Was the thremostatic flap in the "snout" of the air filter housing operating properly? If stuck in the open position you'd still have had cold air bypassing the pre-heat duct.

It looks like one of those snags that need to be rooted out by changing one thing at a time. In your case, the first thing to do would be to re-install the stock set-up or fabricate a shroud that fits over the header in the same manner as the stock one did over the factory exhaust manifold. Otherwise it will run like crap on cold days no matter what you do.

If this doesn't solve the problem the next thing is to confirm the way in which the car stalls. If it runs fine at idle but then "loads up", ie: the revs slowly drop until the engine quits, you are running too rich.

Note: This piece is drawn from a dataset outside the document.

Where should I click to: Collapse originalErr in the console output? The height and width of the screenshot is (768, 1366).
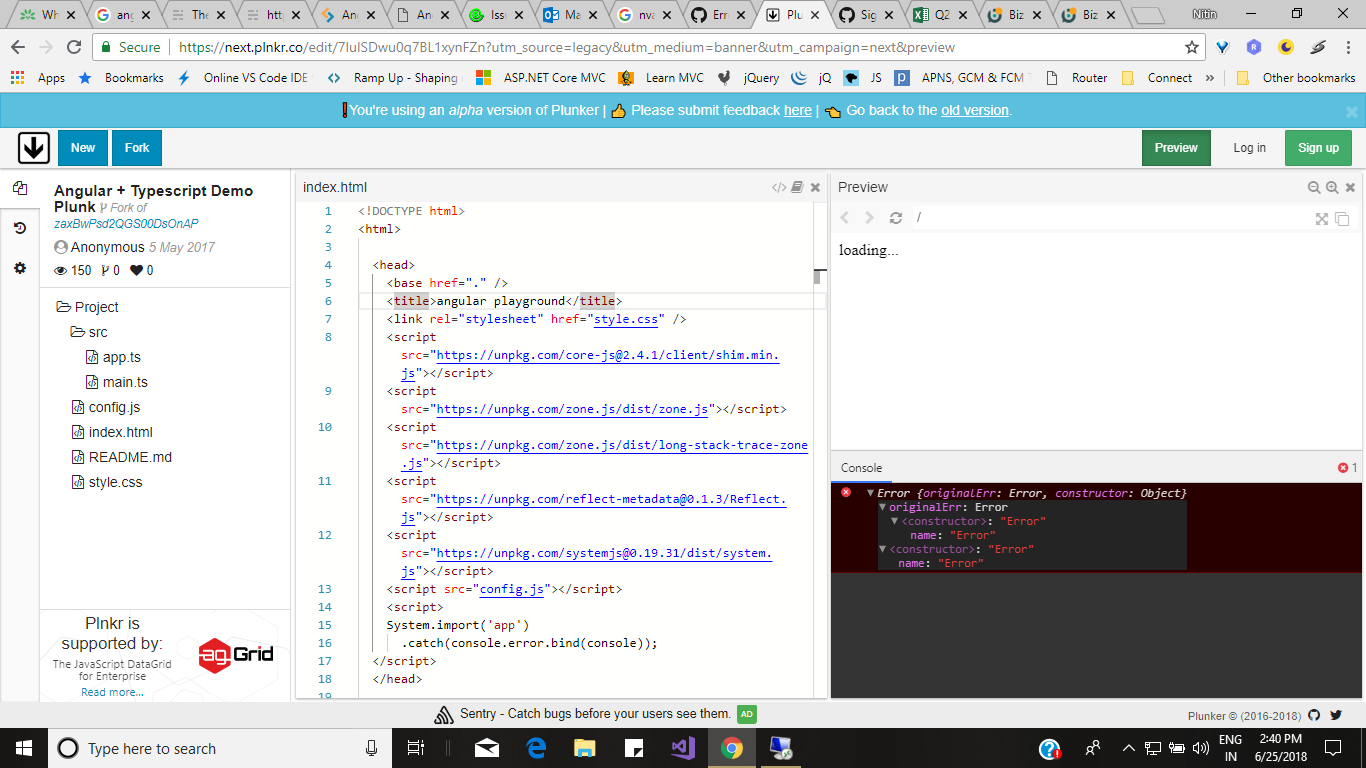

You said yours does this on cold days with the choke pulled. If you shut the car down while it is doing this and pull one of the leading plugs you may find that it is dry but sooty. This confirms what is happening. Where do you have your idle mixture set at? If it's turned out too far (counter-clockwise= richer) you might want to try turning it in 1/2 turn at a time to see if that helps.

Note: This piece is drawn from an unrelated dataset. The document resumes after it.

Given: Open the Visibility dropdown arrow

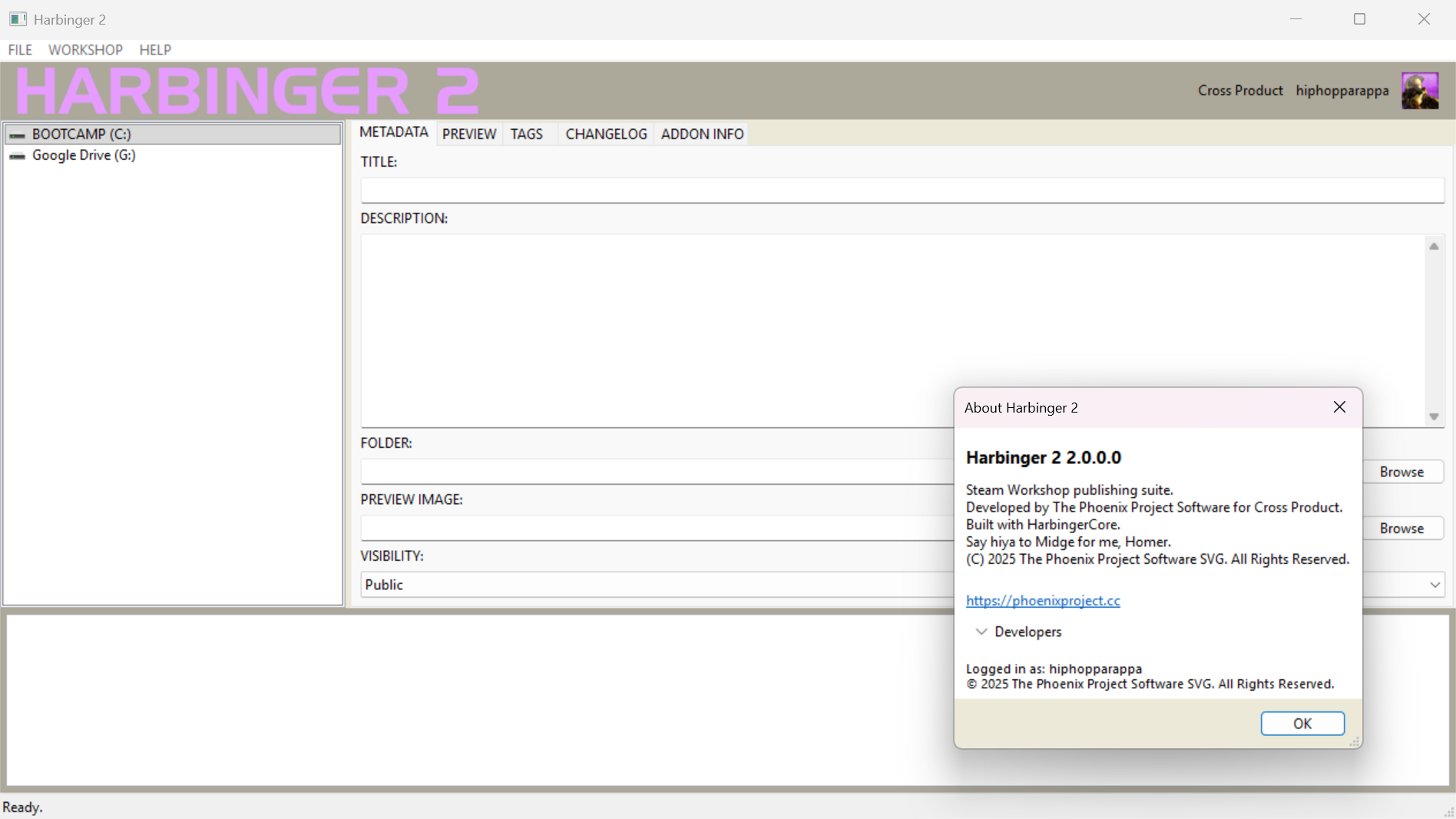Looking at the screenshot, I should (1434, 585).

If the car runs fine at cruise rpm but quits immediately when you let off the gas it's something else. My above theory wouldn't be the fix if all is well with your pre-heat set-up, but what about your ignitors? Unscrew them from the side of the distributor, disconnect the electrical couplings and inspect the contacts. Are they corroded? When I cleaned mine it made a big difference--- on warmer days. The problem didn't go away on cold days until I replaced the pre-heat duct. I also have less than 5000 miles on my distributor cap and rotor, plugs and wires are less than a year old (NGK), and I have a strong battery.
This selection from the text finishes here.